一歩また一歩と脚を踏み出すごとに、これまでとは違う感覚が獣を促す。
そうして勢いよく地面を蹴ったその瞬間、唐突な浮遊感が全身に訪れた。
四肢は、もはや草地ではなく空を蹴っている。躯が羽のように軽い。もっと、もっと上へと、この身は空中に踊り出る。
――獣は、はじめて空を飛んだのだ。
少女が何か叫ぶのを、聞いた気がした。



ひとしきり空を散歩してから地上に舞い戻ると、少女が駆け寄ってくる。
そしてものすごい勢いで獣を撫で回したり首筋に巻きついたり、興奮した様子で何事かを言い立てた。
やはり何を言っているのか分からなかったが、少女がとても喜んでくれていることだけは確かだった。
いちばん大好きな笑顔で己を迎えてくれたのが嬉しくて、獣は少女の頬に何度も何度も頤を擦りつけた。










***



あ、と驚く間もなく獣の脚は既に地面を離れていた。
「――飛んだ……!」
陽子が声をあげる。

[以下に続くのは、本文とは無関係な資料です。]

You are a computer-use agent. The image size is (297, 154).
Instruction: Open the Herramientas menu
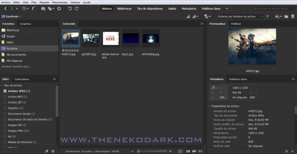pos(60,2)
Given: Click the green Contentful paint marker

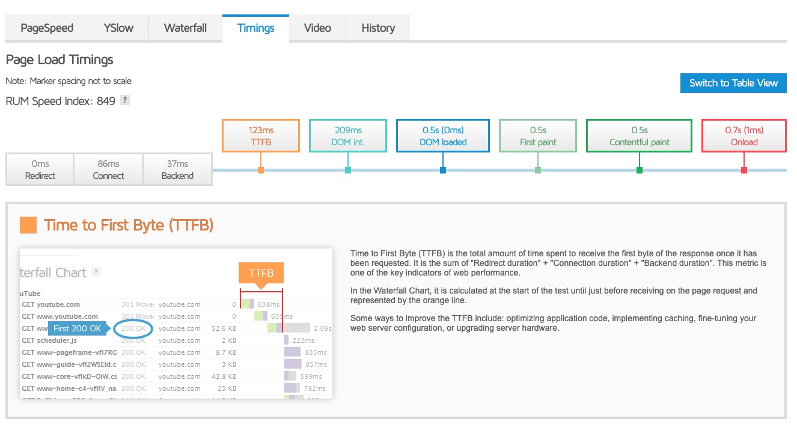Looking at the screenshot, I should (x=640, y=170).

無意識に手を伸ばし景麒の腕を、いや衣裳を握り締めた。
大きな瞳をさらに大きく見開き、傍らの麒麟を見上げて繰り返した。
「飛んだ。飛んでる……っ」
そう言って、しきりに景麒の服を握ってくる。はい――と、彼は答えた。
衣を掴む手から微かな震えと幼い熱が伝わってきた。

はじめての飛翔を終えた獣が戻るやいなや陽子は一目散に駆け出す。
弾む声で思い切り獣を誉め立てる。
子供みたいに喜び、嬉しそうに破顔する少女の姿を、景麒は見つめた。















※※※

一度書いてみたかった獣視点で慶主従。
たぶん陽子は景麒と喧嘩した時とかの気晴らしに獣と遊んでると思います。